コーヒー豆の特性をよく知りコーヒーをふっくら焼き上げる
コーヒーの繊維の中にアロマを放り込んでやる
そういうイメージ、そうした部分が必要となってきますし
それは、もう孤独との戦いになるのです。
うつのみ屋コーヒーは、イメージして、方法論を
考え、幾度となくテスト焙煎を行います。
その中で、うまくいった焙煎方法を確立していきます。
目的は2つアロマと爽快さの追及なのです。
どうぞ、一度当店のコーヒーをお試しください。

 




生豆にこだわりを持つと、どうしても価格が上がります。
当店は高く売りたくない!!という気持ちを
他のお店より強く持っています。
いつもジレンマにさいなまれながらも、
品質の良い生豆を焙煎しています。
他店の同業者や、お客さまから
そんなに安くしてもうかるの?とよく聞かれます。
う~ん、もうかりませんとはっきり答えましょう。
でもでも、生豆の質は、絶対落としません。
それが、35年愛されてきた当店のもっとも重要な  部分だからです。



焙煎は、もう35年ほどがんばってやっています。
焙煎を始めたころは、とても癖のあるコーヒーでした。
お客様の好みも、はっきりしていました。
美味しい、といわれる方、まずいといわれる方はっきり
分かれていました。
ある時、お客様から、
もっとすっきりして、甘いのがいいよね
と言われ、はっとしました。
随分自分本位の焙煎をしていたようです。
10年ほどたっていましたが、
すっぱりそれまでの焙煎を捨てました。
原点はやはり、万人向けでなければ、焙煎の意味がないと思ったのです。



どうしてもコーヒー豆が群生している場所を見たくて
ハワイ島を初めてツアーで行きました。
その時は、ほんの少ししか農園を見られませんでした。
よし、それならコンタクトをとって、はまって見に行こう!と
決めました。
運よく、農園に手伝いに来ている女性に通訳となっていただいて
更には栽培の知識を教えてもらうだけでなく、
他の農園の視察や交流まで体験できました。
ハワイのプリンセスラダーファームは、フルーツの香りに
溢れる農園です。



焙煎機は、1kg釜と、4kg釜を持っています。
毎日せっせせっせと焙煎しています。
ですから、鮮度は申し分ありません。
お客様から、香りだけちょうだいなと
良く言われます。
毎日焙煎は、35年間ずっと
続けてきた日課、それが鮮度へのこだわりとつながっています。
また、たゆまないハンドピック。
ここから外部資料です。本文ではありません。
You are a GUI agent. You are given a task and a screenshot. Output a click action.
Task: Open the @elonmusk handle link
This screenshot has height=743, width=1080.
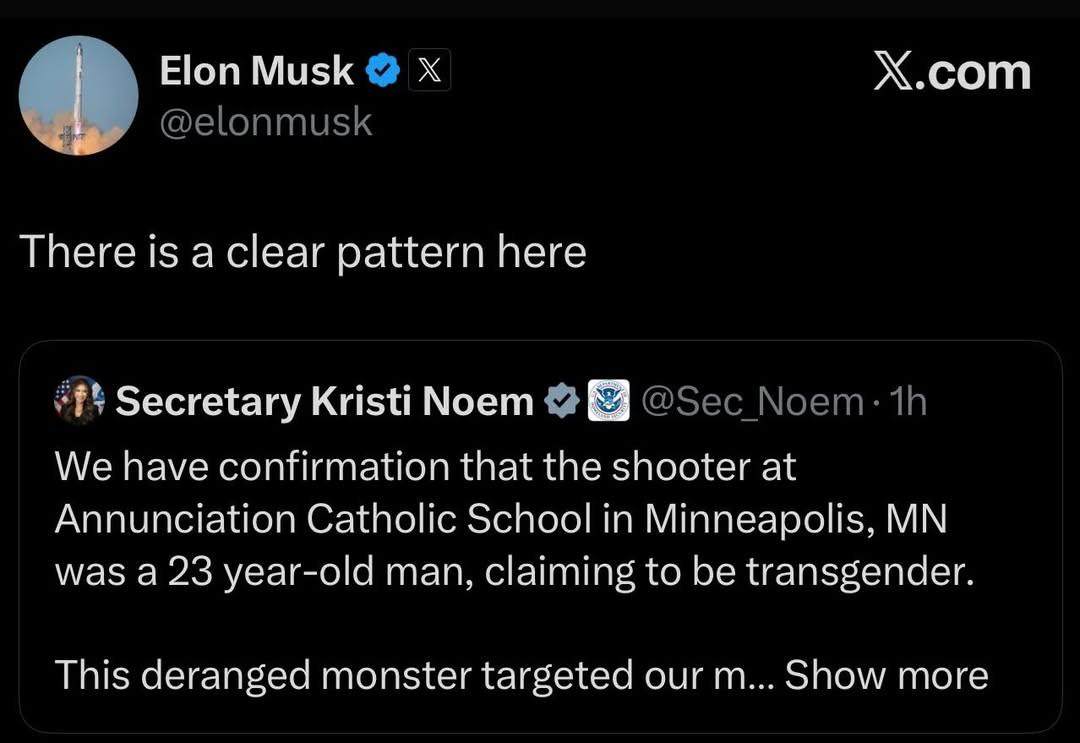tap(266, 123)
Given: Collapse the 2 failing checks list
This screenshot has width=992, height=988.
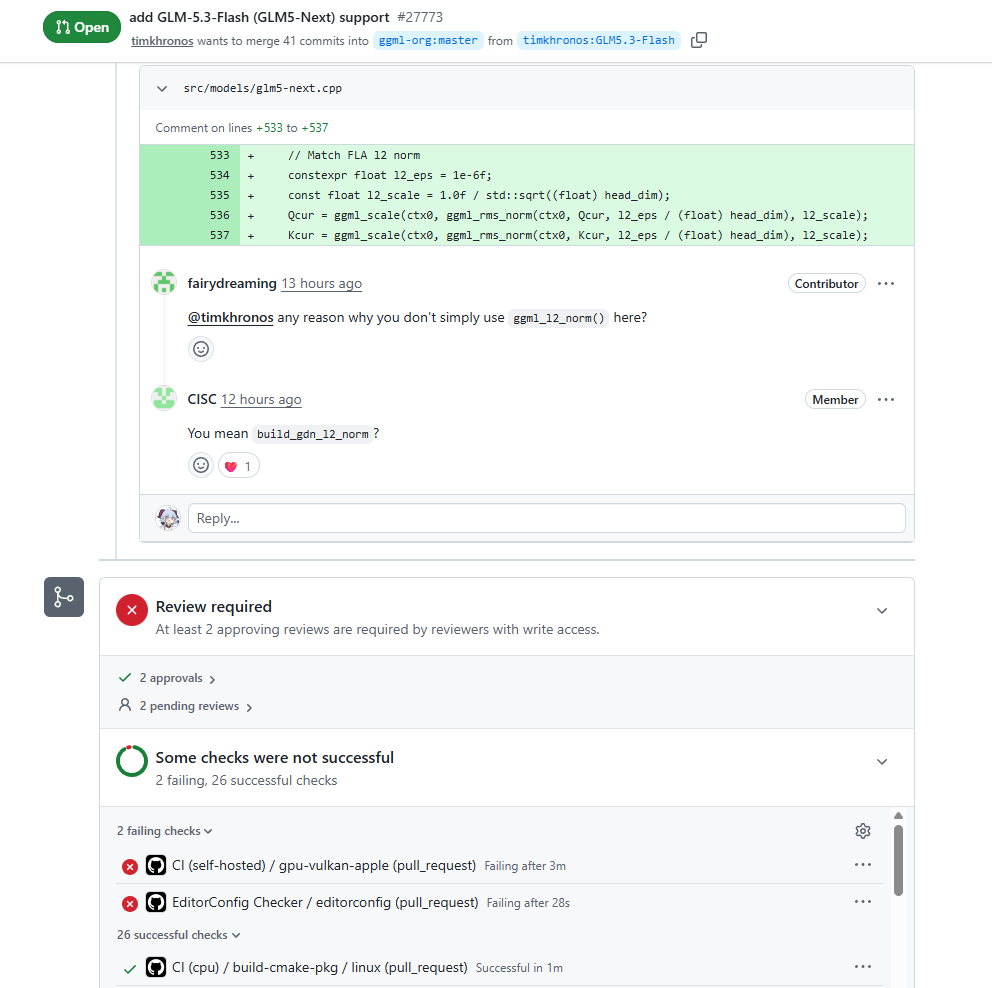Looking at the screenshot, I should pos(164,831).

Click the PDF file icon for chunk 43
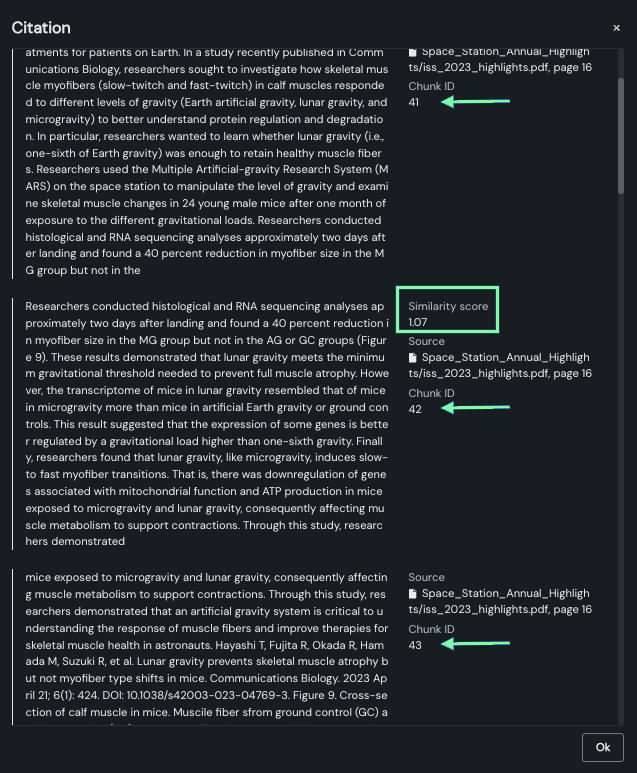[x=414, y=594]
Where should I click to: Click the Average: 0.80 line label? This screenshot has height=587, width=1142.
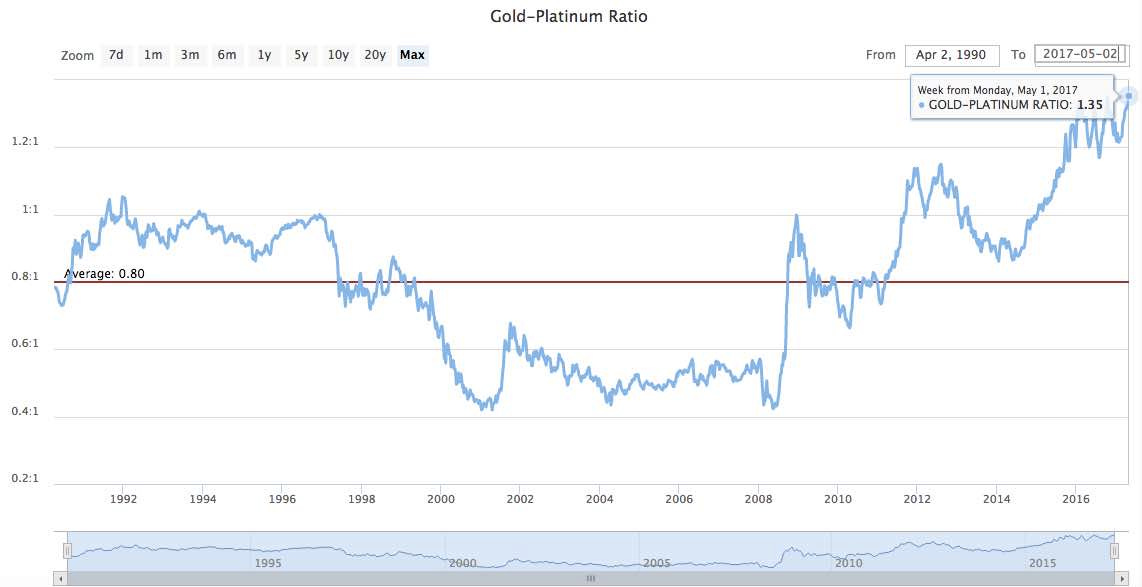[103, 273]
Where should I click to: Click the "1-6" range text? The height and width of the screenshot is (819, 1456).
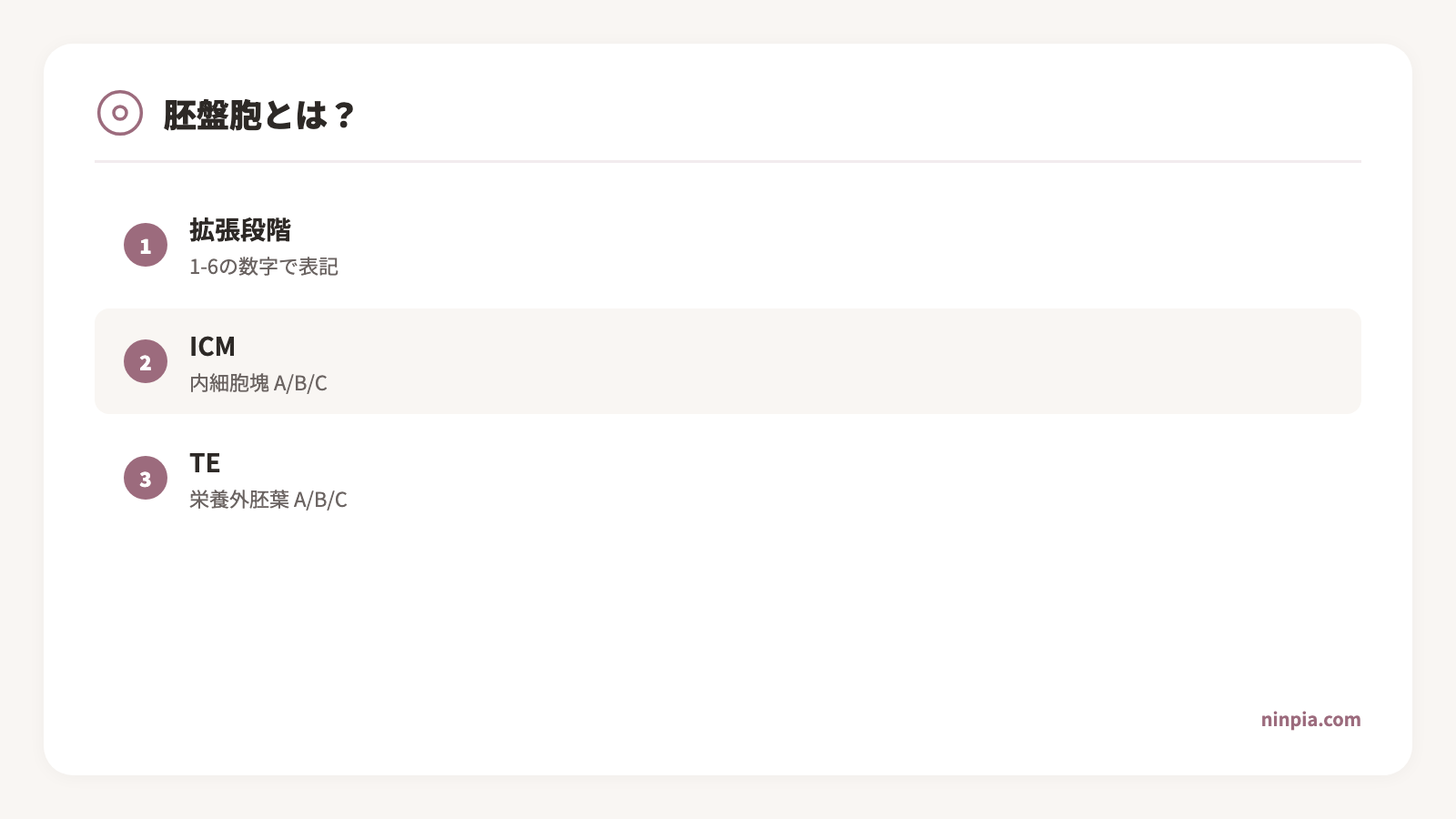coord(203,267)
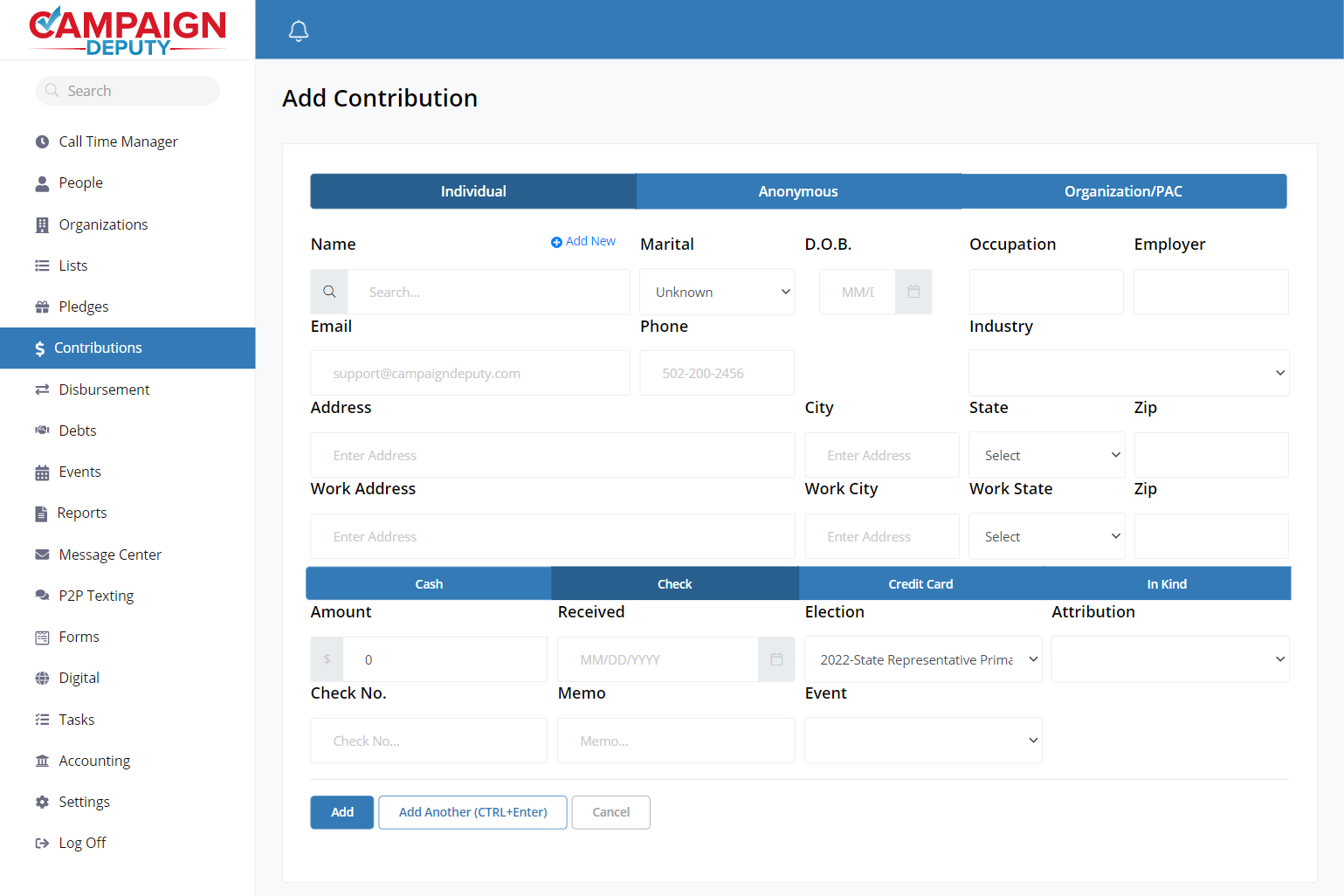This screenshot has height=896, width=1344.
Task: Click the magnifier icon in Name search
Action: click(329, 292)
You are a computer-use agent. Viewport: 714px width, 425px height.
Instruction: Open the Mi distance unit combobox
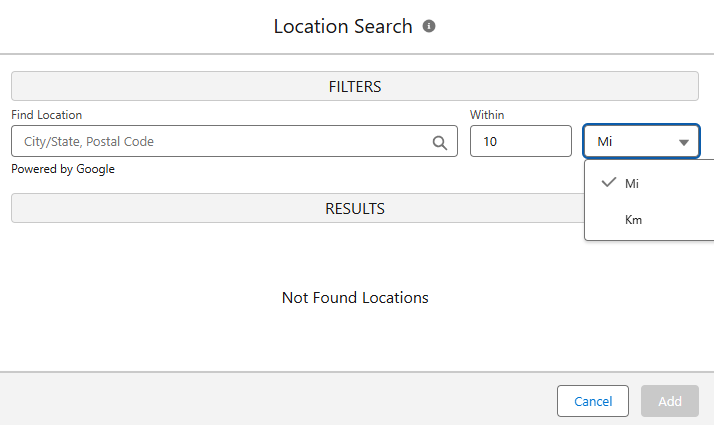tap(640, 142)
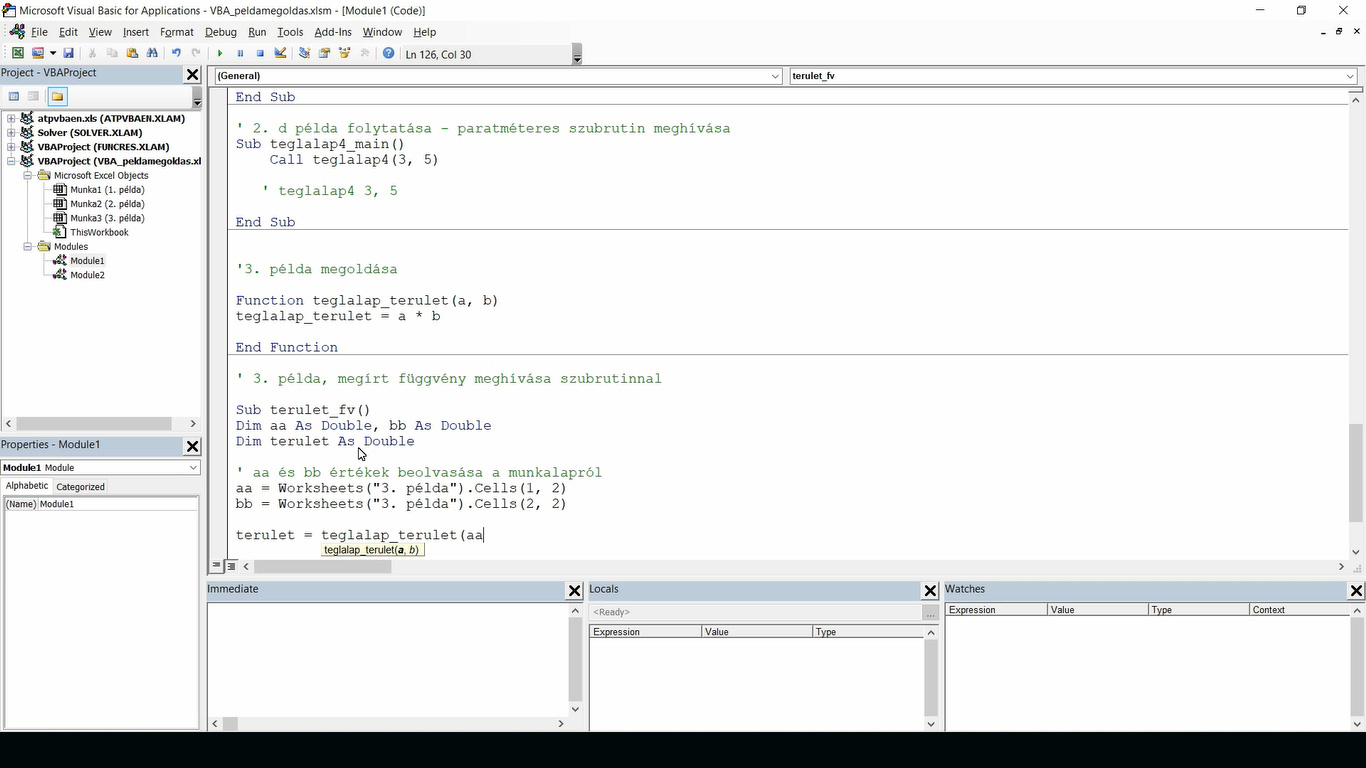This screenshot has height=768, width=1366.
Task: Click the Break (pause) toolbar icon
Action: [240, 54]
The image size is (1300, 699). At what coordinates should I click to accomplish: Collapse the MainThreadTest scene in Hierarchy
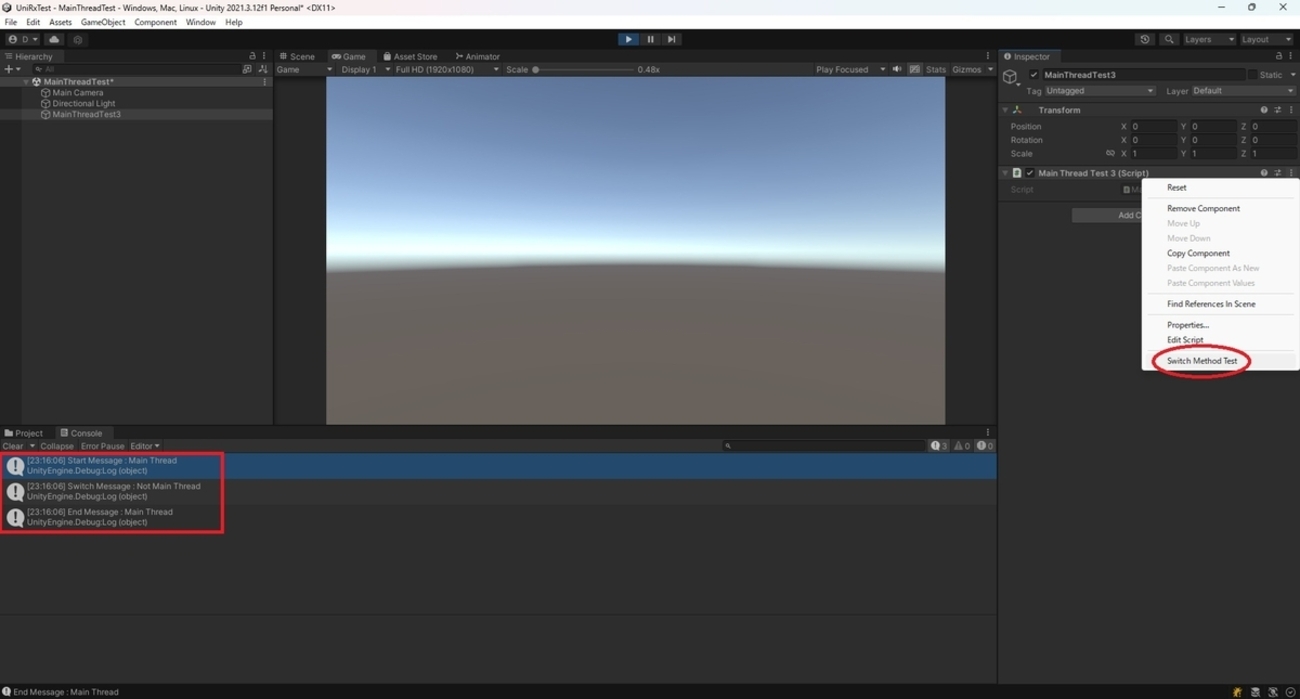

これもまた
手作業の連続なのです。

 



当店はコーヒーバラエティが魅力の一つです。
お茶とコーヒーを混ぜた商品や、コーヒーバッグを
インサートしたカップや、コーヒーをワイングラスに入れて
照明を照らして、透明度とワイン色を調べたり
豆を割って、顕微鏡で覗いて、繊維質を調べたり
いろいろやっています。
ユニークな考えが、コーヒーの魅力を
更に引き出せると思っていますから。